Município denunciado por ‘esconder’ informações
Em pedido protocolado na Justiça, Veron pediu que o MPMS (Ministério Público de MS) abra procedimento para investigar o município por crime de improbidade administrativa.
Conforme o autor do pedido, ele questionou o município sobre os imóveis. No entanto, em 6 de julho deste ano, recebeu ofício da prefeitura alegando que não iria responder pedidos de informações feitos por ele por meio da Lei de Acesso à Informação.
A juíza Aline Beatriz de Oliveira Lacerda ainda vai analisar o pedido, bem como as manifestações das partes para tomar decisão em relação ao caso.
Fiems tentou vender imóvel de R$ 6 milhões que ganhou
O imóvel que recebeu em 1968 pela prefeitura e que abrigava a escola do Sesi está abandonado desde 2016, quando a entidade transferiu a unidade para um novo prédio.
Nesse intervalo, a Fiems tentou vender, em 2018, o prédio que fica em área de 10 mil metros quadrados, avaliado em R$ 6,1 milhões.
A Fiems mudou a escola do Sesi de endereço e tentou lucrar com a venda do prédio, que foi construído como contrapartida por ter recebido a cessão da área.

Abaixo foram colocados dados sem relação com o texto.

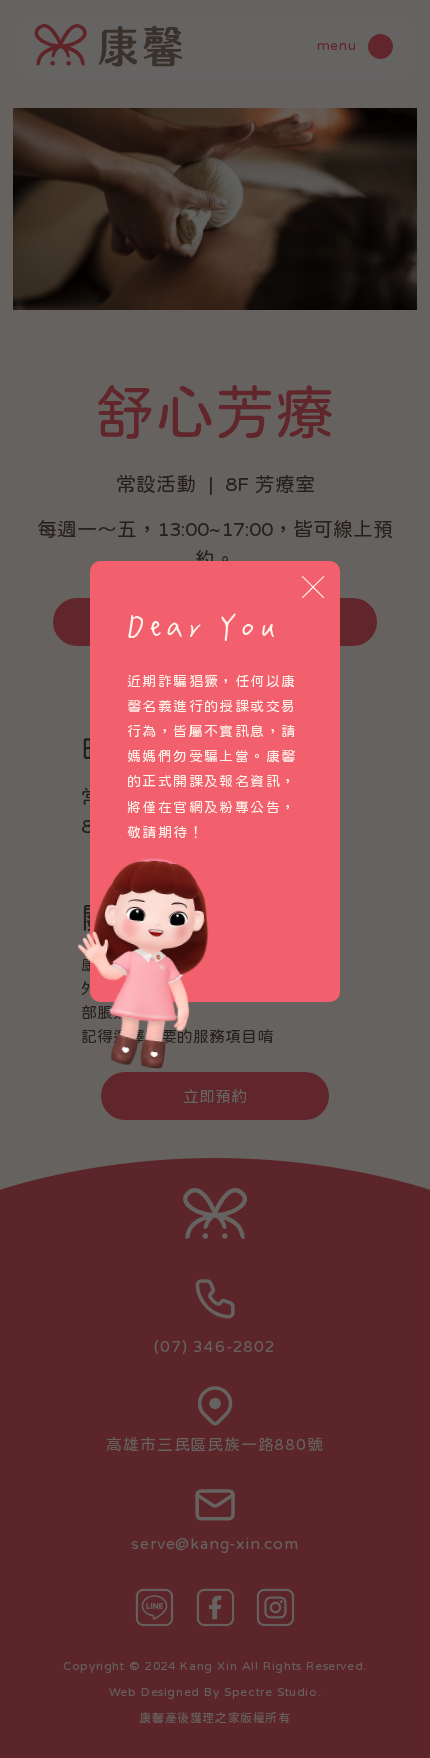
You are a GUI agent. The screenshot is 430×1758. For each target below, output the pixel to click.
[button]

Após não ter mais utilidade, a Fiems decidiu abandonar o imóvel. Na época do leilão, o então prefeito Ângelo Guerreiro tentou negociar uma destinação para o imóvel, cogitando até utilizá-lo para a sede da prefeitura. Porém, a Fiems recusou todas as tentativas de negociação.
Projeto que não sai do papel
Por outro lado, o Sesi afirma que há intenção de instalar novo projeto no local. “SESI/MS conduz estudos mercadológicos com o objetivo de atender às necessidades dos trabalhadores da indústria e seus dependentes, tendo como premissa a otimização dos espaços disponíveis. Como resultado dessas análises, está em desenvolvimento um projeto para a utilização do imóvel situado na Avenida Dr. Eloy de M. Chaves, 1.060, no município de Três Lagoas/MS, voltado para atender os dependentes da indústria. Este projeto inclui a implementação de uma creche e um espaço destinado a treinamentos e capacitações dos trabalhadores da indústria”, afirmou.
No entanto, apesar de o imóvel estar sem utilização há 8 anos, o projeto, segundo o próprio Sesi, encontra-se ainda em fase de estudos.
CGU dá ‘bronca’ por Fiems manter imóvel ocioso
Dada a natureza jurídica do Sesi, que tem como objetivo prestar um serviço social e não gerar lucros, o fato de possuir um imóvel parado é alvo de recomendação da CGU (Controladoria-Geral da União).
Apesar de informar à controladoria sobre possível nova destinação do imóvel, a CGU manteve a recomendação para que o Sesi ‘dê um jeito’ nos imóveis parados. Isso significa que a entidade precisa utilizá-los com destinação social ou, então, se desfazer deles.
Fiems ‘ganhou’ nova área em Três Lagoas
Ainda em 2011, enquanto a atual escola estava em funcionamento, a Fiems recebeu doação do município de Três Lagoas de outra área para sua nova escola. Dessa vez, com área total de 60 mil metros quadrados – equivalente a 6 campos de futebol.
Entretanto, na reunião que envolveu a cúpula da Fiems e a administração municipal de Três Lagoas, bem como representantes do Estado, não definiu a destinação da antiga área.
Enquanto isso, o processo que pode definir o destino da área segue na Justiça.